### READING PASSAGE ###
Winter Park Playhouse’s 'Gigolo' is more than just a 'park and bark' cabaret – it’s essentially a sung-through Cole Porter opera

The cast of Winter Park Playhouse’s ‘gigolo’
The cast of Winter Park Playhouse’s ‘gigolo’ Photo by Matt Cairns

Jukebox musicals are still multiplying like rabbits on Broadway, but even a promising play full of legendary songs can languish on the shelf without a producer's support. That helps explain why Paul Gilger, who conceived Gigolo: The New Cole Porter Revue, was so emotionally overwhelmed when we spoke on Friday night following his show's premiere at Winter Park Playhouse. "I can hardly put it into words," Gilger gushed as the opening night crowd dispersed. "I am totally in debt to the Playhouse and to Orlando. I never dreamed that the show could be what I saw tonight."

Gigolo, the first alumnus of Winter Park Playhouse's Florida Festival of New Musicals to get a full production, opened the theater's 2018-2019 season. (It runs through Aug. 19; call 407-645-0145 or visit winterparkplayhouse.org for tickets.) But its journey actually began back in 2012, when Gilger – an architect by trade who designs stage sets on the side – was given one week to assemble a Cole Porter benefit concert for the 6th Street Playhouse in Santa Rosa, California.
###
= SET PROBLEM =
From the article on the Winter Park Playhouse production of Gigolo, extract everything from "Gigolo, the first" down to "Santa Rosa, California.". The material after this has nothing to do with what is asked here.
### DATA EXTRACT ###
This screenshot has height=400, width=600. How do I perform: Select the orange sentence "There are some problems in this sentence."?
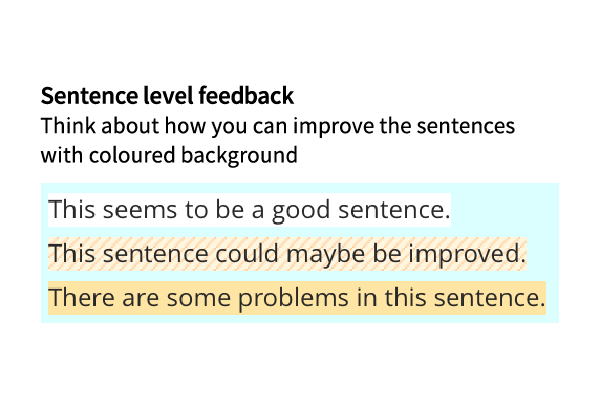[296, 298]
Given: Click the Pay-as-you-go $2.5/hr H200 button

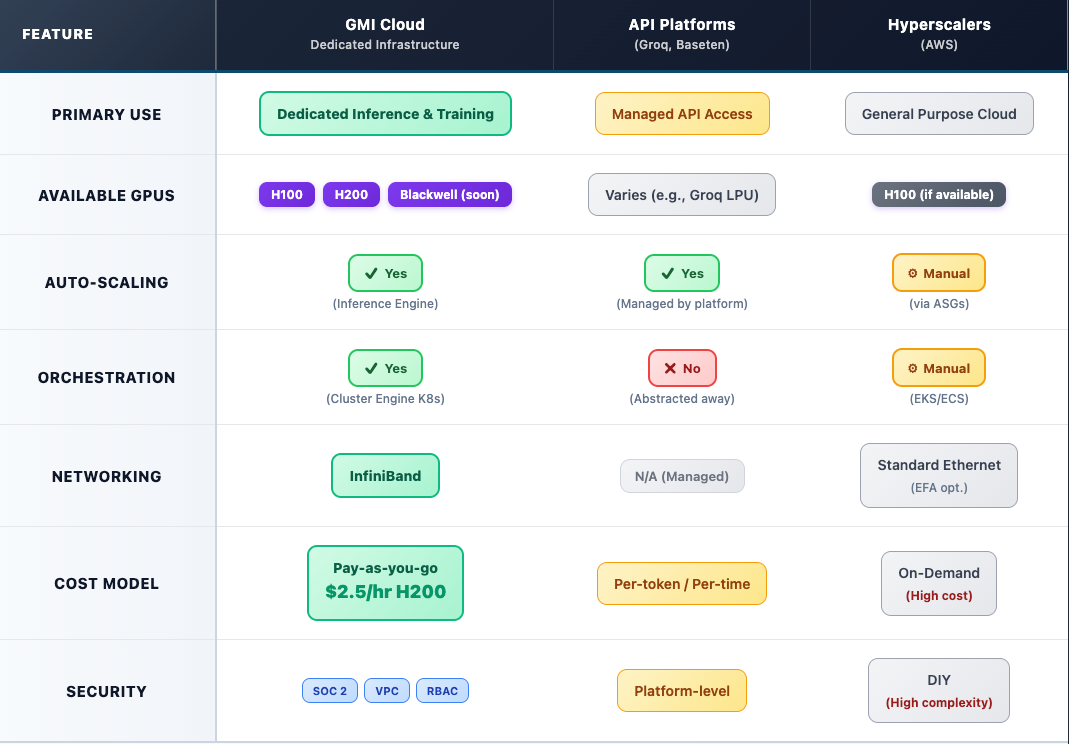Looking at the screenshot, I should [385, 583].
###
= THE RESULT =
Gigolo, the first alumnus of Winter Park Playhouse's Florida Festival of New Musicals to get a full production, opened the theater's 2018-2019 season. (It runs through Aug. 19; call 407-645-0145 or visit winterparkplayhouse.org for tickets.) But its journey actually began back in 2012, when Gilger – an architect by trade who designs stage sets on the side – was given one week to assemble a Cole Porter benefit concert for the 6th Street Playhouse in Santa Rosa, California.